Here we use GPU to speed up the calculation process, however, you can get the same level of performance only using cpu.

[12]:
adata=SCALEX('mouse_brain_atac.h5ad',batch_name='batch',profile='ATAC',
            min_features=1, min_cells=5, n_top_features=30000,outdir='ATAC_output/',show=False,gpu=8)
2021-03-30 20:21:45,161 - root - INFO - Raw dataset shape: (13746, 479127)
2021-03-30 20:21:45,166 - root - INFO - Preprocessing
2021-03-30 20:21:45,639 - root - INFO - Filtering cells
2021-03-30 20:21:47,224 - root - INFO - Filtering features
filtered out 11140 genes that are detected in less than 5 cells
2021-03-30 20:21:49,461 - root - INFO - Finding variable features
2021-03-30 20:21:51,582 - root - INFO - Normalizing total per cell
normalizing counts per cell
    finished (0:00:00)
2021-03-30 20:21:51,690 - root - INFO - Batch specific maxabs scaling
2021-03-30 20:22:16,926 - root - INFO - Processed dataset shape: (13746, 30076)

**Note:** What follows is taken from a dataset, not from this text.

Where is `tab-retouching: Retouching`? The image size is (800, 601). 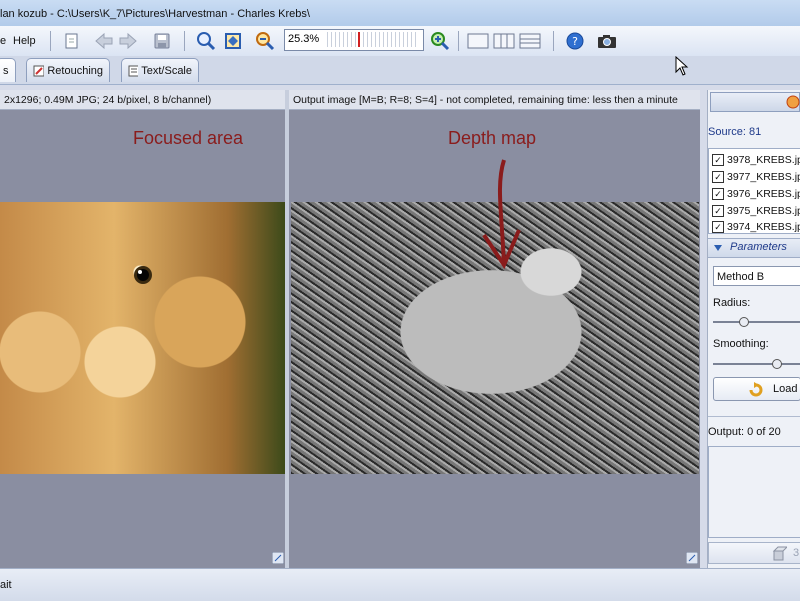
tab-retouching: Retouching is located at coordinates (68, 70).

2021-03-30 20:22:17,234 - root - INFO - model
VAE(
  (encoder): Encoder(
    (enc): NN(
      (net): ModuleList(
        (0): Block(
          (fc): Linear(in_features=30076, out_features=1024, bias=True)
          (norm): BatchNorm1d(1024, eps=1e-05, momentum=0.1, affine=True, track_running_stats=True)
          (act): ReLU()
        )
      )
    )
    (mu_enc): NN(
      (net): ModuleList(
        (0): Block(
          (fc): Linear(in_features=1024, out_features=10, bias=True)
        )
      )
    )
    (var_enc): NN(
      (net): ModuleList(
        (0): Block(
          (fc): Linear(in_features=1024, out_features=10, bias=True)
        )
      )
    )
  )
  (decoder): NN(
    (net): ModuleList(
      (0): Block(
        (fc): Linear(in_features=10, out_features=30076, bias=True)

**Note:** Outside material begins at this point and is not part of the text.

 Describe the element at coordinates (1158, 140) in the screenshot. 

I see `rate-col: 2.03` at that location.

        (norm): DSBatchNorm(
          (bns): ModuleList(
            (0): BatchNorm1d(30076, eps=1e-05, momentum=0.1, affine=True, track_running_stats=True)

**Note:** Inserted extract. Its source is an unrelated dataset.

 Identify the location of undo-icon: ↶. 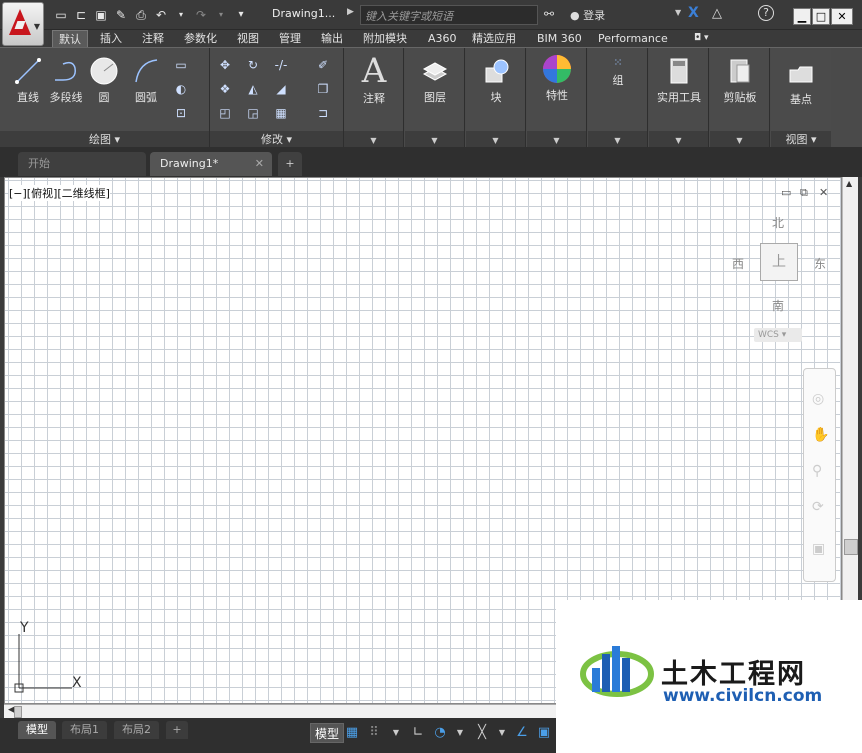
(161, 15).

            (1): BatchNorm1d(30076, eps=1e-05, momentum=0.1, affine=True, track_running_stats=True)
          )
        )
        (act): Sigmoid()
      )
    )
  )
)
Epochs: 100%|██████████| 141/141 [10:53<00:00,  4.63s/it, recon_loss=992.783,kl_loss=3.643]
2021-03-30 20:33:17,866 - root - INFO - Output dir: ATAC_output//
2021-03-30 20:33:22,489 - root - INFO - Plot umap
computing neighbors
    finished: added to `.uns['neighbors']`
    `.obsp['distances']`, distances for each pair of neighbors
    `.obsp['connectivities']`, weighted adjacency matrix (0:00:03)
computing UMAP
    finished: added
    'X_umap', UMAP coordinates (adata.obsm) (0:00:09)
running Leiden clustering
    finished: found 16 clusters and added
    'leiden', the cluster labels (adata.obs, categorical) (0:00:01)
WARNING: saving figure to file ATAC_output/umap.pdf
[13]:
adata
[13]:
AnnData object with n_obs × n_vars = 13746 × 30076
    obs: 'batch', 'n_genes', 'leiden'
    var: 'n_cells', 'prop_shared_cells', 'variability_score'
    uns: 'neighbors', 'umap', 'leiden', 'batch_colors', 'leiden_colors'
    obsm: 'latent', 'X_umap'
    obsp: 'distances', 'connectivities'

While there seems to be some strong batch-effect in all cell types, SCALEX can integrate them homogeneously.

[14]:
sc.settings.set_figure_params(dpi=80, facecolor='white',figsize=(3,3),frameon=True)
[15]:
sc.pl.umap(adata,color=['leiden'],legend_fontsize=10)
../_images/tutorial_Integration_scATAC-seq_26_0.png
[16]:
sc.pl.umap(adata,color=['batch'],legend_fontsize=10)
../_images/tutorial_Integration_scATAC-seq_27_0.png

The integrated data is stored as adata.h5ad in the output directory assigned by outdir parameter in SCALE function.